I'm running the program in the following waygfortran-8 -fopenmp paralleltest.f03 -o pt.out -mcmodel=medium and then export OMP_NUM_THREADS=8 This simple code brings me at least two big questions on parallel do. The first is that if I run with length = 1100 or greater, I have Segmentation fault (core dump) error message but with smaller values it runs with no problem. The second is about the time it takes. When I run it with length = 1000 (run with time ./pt.out) the time it takes is 1,732s but if I run it in a sequential way (without calling the -fopenmplibrary and with taskset -c 4 time./pt.out ) it takes 1,714s. I guess the difference between both ways arise in a longer and more complex code where parallel is more usefull. In fact when I tried it with more complex calculations running in parallel with eight threads, time was reduced at half that it took in sequential but not an eighth as I expected. In view of this my questions are, is any optimization available always or is it code dependent? and second, is there a friendly way to control which thread runs which iteration? That is the first running the first length/8 iteration, and so on, like performing several taskset 's with different code where in each is the iteration that I want.

For the segfault it is a well known problem, we have many duplicates https://stackoverflow.com/questions/13264274/why-segmentation-fault-is-happening-in-this-openmp-code Use an allocatable array. You will find many similar errors by simply searching here.
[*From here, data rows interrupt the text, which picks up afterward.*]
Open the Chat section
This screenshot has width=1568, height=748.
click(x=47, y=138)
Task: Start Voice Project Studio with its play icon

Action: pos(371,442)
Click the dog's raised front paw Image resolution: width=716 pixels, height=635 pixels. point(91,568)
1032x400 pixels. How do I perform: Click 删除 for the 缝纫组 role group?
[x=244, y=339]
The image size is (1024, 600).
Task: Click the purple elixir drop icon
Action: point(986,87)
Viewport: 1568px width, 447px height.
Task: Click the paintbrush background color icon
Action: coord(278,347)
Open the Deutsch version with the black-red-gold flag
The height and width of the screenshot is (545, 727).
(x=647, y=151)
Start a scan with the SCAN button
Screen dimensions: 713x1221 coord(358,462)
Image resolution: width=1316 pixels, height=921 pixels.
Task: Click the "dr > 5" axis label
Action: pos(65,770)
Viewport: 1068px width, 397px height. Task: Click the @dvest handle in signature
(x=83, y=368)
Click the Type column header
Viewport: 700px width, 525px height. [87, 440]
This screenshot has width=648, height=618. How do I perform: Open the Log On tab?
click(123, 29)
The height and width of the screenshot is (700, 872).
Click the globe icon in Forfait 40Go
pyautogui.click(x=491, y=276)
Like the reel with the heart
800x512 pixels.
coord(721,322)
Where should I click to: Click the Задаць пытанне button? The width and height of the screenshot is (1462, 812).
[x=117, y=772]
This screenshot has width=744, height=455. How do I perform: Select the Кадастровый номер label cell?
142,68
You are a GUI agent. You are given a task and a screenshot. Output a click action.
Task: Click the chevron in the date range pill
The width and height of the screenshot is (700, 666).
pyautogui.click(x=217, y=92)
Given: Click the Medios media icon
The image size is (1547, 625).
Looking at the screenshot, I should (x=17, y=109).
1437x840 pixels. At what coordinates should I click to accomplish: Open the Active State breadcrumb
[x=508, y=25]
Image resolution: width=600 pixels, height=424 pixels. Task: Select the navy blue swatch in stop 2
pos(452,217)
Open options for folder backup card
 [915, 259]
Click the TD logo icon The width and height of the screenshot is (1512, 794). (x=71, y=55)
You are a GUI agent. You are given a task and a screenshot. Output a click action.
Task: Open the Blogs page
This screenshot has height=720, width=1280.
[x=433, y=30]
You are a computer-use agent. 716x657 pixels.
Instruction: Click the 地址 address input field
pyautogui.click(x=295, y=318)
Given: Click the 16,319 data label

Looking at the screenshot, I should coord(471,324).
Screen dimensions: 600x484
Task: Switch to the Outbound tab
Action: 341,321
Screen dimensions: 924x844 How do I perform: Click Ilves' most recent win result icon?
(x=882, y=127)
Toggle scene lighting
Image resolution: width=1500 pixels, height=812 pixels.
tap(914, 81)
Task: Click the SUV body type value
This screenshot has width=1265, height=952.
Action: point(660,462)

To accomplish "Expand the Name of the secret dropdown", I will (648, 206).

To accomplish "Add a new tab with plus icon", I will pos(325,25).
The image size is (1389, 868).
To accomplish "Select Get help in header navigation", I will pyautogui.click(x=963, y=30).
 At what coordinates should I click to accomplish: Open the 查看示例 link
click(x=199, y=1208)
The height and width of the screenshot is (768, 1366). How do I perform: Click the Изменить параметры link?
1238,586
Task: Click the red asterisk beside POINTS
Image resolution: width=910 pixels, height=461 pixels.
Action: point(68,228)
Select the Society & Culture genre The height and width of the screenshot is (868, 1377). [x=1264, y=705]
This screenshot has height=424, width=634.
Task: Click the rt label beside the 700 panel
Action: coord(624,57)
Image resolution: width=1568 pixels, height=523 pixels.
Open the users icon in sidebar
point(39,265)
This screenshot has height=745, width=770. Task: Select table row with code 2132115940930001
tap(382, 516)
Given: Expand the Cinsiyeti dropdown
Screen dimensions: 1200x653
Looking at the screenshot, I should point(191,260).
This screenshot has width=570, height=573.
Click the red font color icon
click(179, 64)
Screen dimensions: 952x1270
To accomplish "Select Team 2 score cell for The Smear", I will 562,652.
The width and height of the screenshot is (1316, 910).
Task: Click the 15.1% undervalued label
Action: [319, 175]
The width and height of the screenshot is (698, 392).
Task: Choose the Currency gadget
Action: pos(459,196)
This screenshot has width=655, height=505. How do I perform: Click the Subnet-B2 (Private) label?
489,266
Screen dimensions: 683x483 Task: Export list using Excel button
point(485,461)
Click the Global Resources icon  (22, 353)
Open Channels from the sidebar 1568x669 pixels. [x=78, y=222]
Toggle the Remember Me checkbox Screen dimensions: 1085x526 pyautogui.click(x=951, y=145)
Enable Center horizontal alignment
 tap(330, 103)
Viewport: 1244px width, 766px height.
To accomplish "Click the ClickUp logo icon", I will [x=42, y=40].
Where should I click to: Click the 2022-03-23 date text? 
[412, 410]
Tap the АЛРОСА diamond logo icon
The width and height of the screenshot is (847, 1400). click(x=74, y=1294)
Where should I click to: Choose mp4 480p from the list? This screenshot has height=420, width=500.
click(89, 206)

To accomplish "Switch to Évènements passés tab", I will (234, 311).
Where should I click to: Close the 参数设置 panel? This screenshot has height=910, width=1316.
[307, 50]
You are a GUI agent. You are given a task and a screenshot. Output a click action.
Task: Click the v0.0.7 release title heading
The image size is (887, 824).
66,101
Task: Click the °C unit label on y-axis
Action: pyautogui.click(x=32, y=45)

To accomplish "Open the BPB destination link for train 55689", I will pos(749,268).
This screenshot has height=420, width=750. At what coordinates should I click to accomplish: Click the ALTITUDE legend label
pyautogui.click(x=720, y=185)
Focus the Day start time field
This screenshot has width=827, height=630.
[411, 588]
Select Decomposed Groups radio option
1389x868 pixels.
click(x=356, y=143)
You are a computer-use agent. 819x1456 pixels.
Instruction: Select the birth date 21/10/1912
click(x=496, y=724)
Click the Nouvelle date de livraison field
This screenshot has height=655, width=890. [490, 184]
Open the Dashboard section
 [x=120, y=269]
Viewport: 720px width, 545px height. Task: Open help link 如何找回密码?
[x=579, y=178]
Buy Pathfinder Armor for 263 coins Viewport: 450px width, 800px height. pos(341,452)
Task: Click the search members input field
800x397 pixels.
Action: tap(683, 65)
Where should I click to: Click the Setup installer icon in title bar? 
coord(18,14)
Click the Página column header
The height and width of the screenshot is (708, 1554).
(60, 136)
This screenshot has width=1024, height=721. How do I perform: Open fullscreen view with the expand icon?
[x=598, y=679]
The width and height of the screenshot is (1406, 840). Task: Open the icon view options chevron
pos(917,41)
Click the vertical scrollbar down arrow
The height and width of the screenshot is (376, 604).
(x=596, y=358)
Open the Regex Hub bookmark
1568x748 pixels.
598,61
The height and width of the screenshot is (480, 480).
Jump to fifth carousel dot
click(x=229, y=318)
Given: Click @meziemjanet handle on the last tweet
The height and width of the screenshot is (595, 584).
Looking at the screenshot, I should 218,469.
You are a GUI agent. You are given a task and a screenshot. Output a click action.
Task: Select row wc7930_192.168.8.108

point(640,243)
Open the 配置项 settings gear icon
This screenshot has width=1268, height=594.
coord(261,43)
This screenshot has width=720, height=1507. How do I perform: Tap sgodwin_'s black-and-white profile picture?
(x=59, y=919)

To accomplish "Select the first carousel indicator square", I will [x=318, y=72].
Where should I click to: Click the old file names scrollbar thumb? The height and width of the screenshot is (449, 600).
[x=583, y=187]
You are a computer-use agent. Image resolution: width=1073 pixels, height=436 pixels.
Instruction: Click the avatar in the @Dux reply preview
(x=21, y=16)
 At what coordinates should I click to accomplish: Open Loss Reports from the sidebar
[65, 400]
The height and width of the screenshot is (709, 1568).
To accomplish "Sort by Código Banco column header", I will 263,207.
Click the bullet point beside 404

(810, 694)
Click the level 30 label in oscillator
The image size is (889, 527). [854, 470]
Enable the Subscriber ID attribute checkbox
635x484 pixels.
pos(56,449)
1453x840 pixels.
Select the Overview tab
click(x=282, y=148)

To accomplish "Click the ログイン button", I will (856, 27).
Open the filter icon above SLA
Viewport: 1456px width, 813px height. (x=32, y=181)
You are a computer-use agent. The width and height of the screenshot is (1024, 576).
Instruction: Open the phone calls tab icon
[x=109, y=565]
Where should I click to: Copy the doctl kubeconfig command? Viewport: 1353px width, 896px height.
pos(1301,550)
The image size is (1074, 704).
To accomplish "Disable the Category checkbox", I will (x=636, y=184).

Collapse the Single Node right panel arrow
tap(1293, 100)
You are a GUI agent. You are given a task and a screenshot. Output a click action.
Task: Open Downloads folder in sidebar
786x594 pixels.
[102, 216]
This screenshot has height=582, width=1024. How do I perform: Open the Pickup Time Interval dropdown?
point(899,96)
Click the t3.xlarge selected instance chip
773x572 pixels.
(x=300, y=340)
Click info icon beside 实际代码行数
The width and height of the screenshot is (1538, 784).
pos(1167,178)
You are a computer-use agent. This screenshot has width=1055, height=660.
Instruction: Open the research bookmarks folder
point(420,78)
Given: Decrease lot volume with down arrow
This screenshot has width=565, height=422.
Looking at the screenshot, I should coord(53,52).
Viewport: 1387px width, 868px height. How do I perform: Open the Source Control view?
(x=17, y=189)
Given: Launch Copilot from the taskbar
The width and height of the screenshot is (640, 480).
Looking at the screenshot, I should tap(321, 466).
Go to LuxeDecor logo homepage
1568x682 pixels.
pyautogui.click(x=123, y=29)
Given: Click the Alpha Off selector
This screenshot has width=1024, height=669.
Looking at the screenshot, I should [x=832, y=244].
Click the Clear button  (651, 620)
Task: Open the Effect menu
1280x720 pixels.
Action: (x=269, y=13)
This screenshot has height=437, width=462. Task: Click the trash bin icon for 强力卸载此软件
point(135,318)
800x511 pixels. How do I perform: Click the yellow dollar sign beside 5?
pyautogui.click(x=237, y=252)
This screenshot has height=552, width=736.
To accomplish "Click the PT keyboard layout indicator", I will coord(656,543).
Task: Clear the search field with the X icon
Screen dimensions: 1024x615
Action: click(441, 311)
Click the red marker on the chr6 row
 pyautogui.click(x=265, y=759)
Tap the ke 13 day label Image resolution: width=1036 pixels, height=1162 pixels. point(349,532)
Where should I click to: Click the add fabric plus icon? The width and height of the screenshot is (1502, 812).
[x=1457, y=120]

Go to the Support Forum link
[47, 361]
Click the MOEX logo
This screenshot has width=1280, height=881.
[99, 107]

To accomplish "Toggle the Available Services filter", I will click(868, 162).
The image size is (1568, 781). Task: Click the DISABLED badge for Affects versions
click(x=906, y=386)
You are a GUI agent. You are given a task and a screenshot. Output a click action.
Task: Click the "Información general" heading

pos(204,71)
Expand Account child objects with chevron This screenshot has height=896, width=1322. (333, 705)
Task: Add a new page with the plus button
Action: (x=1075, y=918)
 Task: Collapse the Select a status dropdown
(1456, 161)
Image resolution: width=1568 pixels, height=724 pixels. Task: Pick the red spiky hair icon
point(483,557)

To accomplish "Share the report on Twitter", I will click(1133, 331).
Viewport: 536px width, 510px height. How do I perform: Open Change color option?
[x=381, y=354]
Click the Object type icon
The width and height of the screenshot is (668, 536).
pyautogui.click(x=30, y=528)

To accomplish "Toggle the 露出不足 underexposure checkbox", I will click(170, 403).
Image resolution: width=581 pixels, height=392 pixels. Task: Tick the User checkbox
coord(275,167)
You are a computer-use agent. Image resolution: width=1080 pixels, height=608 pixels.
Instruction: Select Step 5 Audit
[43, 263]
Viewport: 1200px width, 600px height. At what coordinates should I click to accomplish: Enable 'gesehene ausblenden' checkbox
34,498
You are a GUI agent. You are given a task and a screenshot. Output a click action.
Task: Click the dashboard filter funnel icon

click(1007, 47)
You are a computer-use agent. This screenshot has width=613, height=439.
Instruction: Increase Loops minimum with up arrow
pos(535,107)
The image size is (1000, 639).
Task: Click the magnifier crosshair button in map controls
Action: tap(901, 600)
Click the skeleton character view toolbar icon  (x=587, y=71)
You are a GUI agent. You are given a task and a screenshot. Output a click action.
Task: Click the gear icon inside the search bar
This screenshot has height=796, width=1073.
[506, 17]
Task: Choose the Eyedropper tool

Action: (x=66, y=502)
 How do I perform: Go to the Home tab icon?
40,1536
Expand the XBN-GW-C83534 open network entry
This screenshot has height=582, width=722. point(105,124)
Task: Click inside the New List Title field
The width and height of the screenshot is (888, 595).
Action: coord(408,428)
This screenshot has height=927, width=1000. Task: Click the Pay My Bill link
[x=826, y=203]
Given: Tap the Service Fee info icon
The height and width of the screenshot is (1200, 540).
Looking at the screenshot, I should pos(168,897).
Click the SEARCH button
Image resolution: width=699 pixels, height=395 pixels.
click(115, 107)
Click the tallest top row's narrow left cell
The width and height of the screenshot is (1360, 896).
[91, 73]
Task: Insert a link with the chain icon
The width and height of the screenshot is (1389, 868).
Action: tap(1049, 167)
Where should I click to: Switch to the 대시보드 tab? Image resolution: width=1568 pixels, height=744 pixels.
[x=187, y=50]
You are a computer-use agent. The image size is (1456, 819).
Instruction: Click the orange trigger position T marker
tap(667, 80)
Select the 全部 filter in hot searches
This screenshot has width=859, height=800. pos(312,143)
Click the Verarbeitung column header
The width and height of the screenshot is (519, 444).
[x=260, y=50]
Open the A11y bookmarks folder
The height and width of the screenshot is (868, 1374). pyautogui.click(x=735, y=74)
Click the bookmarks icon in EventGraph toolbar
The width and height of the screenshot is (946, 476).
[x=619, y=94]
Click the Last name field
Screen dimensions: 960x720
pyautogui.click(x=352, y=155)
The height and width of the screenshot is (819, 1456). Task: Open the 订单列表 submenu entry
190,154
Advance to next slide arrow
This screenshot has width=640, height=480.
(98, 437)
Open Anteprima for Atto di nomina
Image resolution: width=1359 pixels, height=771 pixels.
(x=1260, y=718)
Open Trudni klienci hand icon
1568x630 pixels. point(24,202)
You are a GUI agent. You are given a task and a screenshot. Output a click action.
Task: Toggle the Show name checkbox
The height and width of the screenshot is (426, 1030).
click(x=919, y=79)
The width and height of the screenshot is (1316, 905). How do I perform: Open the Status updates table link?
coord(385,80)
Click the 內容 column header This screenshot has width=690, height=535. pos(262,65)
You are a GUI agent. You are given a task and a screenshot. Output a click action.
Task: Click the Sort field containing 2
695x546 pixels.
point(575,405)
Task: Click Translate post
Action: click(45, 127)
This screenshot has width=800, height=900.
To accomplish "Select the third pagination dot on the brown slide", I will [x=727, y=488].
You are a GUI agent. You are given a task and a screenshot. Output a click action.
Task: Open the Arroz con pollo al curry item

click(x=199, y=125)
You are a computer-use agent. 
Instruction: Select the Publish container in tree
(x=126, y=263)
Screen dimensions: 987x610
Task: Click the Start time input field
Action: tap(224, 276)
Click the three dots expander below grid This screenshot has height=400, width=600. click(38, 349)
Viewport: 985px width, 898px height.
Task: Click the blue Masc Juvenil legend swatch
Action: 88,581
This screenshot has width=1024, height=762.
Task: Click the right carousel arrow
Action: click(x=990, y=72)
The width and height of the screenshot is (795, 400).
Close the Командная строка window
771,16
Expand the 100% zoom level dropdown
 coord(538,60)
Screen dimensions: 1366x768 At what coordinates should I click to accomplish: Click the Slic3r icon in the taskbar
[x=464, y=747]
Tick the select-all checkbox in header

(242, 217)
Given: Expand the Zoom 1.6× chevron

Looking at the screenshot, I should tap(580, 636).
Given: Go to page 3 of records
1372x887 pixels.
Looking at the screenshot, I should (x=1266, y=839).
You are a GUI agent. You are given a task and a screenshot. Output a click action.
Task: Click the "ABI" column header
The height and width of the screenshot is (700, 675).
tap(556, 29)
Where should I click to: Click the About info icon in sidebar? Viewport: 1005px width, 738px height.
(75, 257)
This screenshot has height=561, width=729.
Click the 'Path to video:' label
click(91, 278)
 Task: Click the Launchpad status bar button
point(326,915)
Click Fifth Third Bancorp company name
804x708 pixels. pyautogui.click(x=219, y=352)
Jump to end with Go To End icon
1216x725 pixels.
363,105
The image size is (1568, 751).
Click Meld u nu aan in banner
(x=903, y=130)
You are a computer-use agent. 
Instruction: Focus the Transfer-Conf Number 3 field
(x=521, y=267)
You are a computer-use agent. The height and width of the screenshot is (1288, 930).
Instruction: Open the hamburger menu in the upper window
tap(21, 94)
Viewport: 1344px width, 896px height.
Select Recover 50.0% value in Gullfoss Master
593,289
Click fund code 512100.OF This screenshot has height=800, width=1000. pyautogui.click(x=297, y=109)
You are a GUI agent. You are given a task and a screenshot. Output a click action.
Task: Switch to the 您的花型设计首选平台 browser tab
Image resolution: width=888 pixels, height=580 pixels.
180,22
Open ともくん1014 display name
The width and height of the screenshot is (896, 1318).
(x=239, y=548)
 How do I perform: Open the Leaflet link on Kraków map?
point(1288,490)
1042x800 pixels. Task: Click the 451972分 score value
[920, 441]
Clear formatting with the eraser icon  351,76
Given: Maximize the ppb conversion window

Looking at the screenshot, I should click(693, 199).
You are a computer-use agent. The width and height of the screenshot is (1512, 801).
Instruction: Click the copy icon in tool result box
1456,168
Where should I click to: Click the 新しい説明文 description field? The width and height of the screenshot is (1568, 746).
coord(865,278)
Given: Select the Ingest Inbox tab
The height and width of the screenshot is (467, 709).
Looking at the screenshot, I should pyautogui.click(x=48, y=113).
I suggest removing that bit from your question. — Vladimir F Героям слава, Mar 11 '19 at 16:05
Seems to me that you need "private(s)". Not that that will affect a SEGV, but it will affect the result! — Jim Cownie, Mar 12 '19 at 05:40
Side comment: Fortran is [column-major](https://en.wikipedia.org/wiki/Row-_and_column-major_order), while your inner loop works on rows of SMatrix. Not cache-friendly. — , Mar 12 '19 at 05:44
@JimCownie the private attribute should be given in the module or in the main part of the program? — Daniel, Mar 13 '19 at 13:51
@Daniel On the omp parallel. You want each thread to have its own copy of s. The way your code is now there is only a single, shared, copy, so when multiple threads execute the loops they are all assigning to the same 's', and overwriting each others results which may happen before they have stored the result. Another approach would be just to eliminate 's' completely and pass Smatrix(i,j) as the final argument to Addition... — Jim Cownie, Mar 14 '19 at 10:01

Vladimir F Героям слава · Accepted Answer · 2019-03-12T09:35:01.967

As I commented, the Segmentation fault has been treated elsewhere Why Segmentation fault is happening in this openmp code?, I would use an allocatable array, but you can also set the stacksize using ulimit -s.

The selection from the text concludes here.